The Sharing Knife: Beguilement by Lois McMaster Bujold

I was looking up some of the Vor books at my favorite book store and found this. I don't think I have ever read anything by Bujold except the Miles Vorkosigan books (assuming you count the Cordelia books in that category). Well, maybe one title seemed familiar - although I couldn't remember too many details of the story. There aren't very many of them, but they are there.

This is fantasy, the Vor are definitely science fiction. It is genuine fantasy, not pseudo science fantasy like McCaffrey's Pern books or Shinn's Samaria books which start as high fantasy and then run back to technology to justify everything. That isn't a put-down - I love those books and have reread them many times. There is something different about building a fantasy context and letting it stand on its own. Of course, I have only read the first one of these (there are four), so I may be leaping to a conclusion.

It is difficult to find a term to characterize this book - I was delighted to discover the term "cozy mystery" for that subgenre - and maybe such subdivisions exist for fantasy, but I haven't encountered them. Perhaps it would suffice to say that it is "gentle" fantasy - although there is plenty of gore and grim and fell monsters.
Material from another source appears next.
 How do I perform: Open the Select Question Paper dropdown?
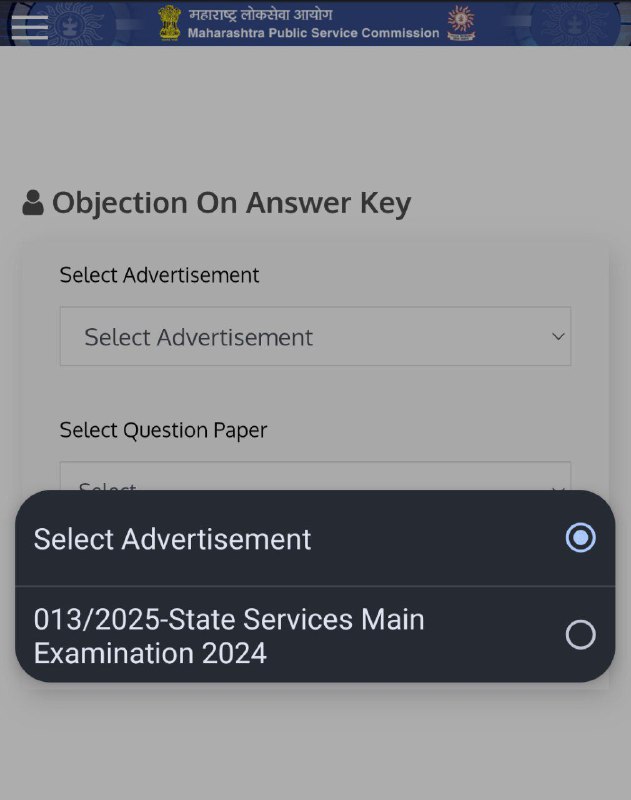(x=315, y=476)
The setting is reminiscent of the rural midwest of about a century ago, with the addition of the "others," the lakewalkers, who have an ability in addition to the usual five senses which they call "groundsense" and appears to be an awareness of the "rightness" of things as well their location within a range that varies from one individual to another as hearing does. The lakewalkers are perhaps similar to the plains tribes, except that their mission is to eradicate an ancient evil which surfaces apparently at random threatening human settlements, not to mention the existence of life on earth in general.

In this story, a lakewalker rescues a "farmer" girl a) from a would-be rapist, b) from one of the primordial monsters, and c) from death of her injuries, and, predictably, they fall in love - with all the problems associated with cross-cultural alliances. I assume that their story continues in the next book, because they haven't quite crossed all the bridges yet.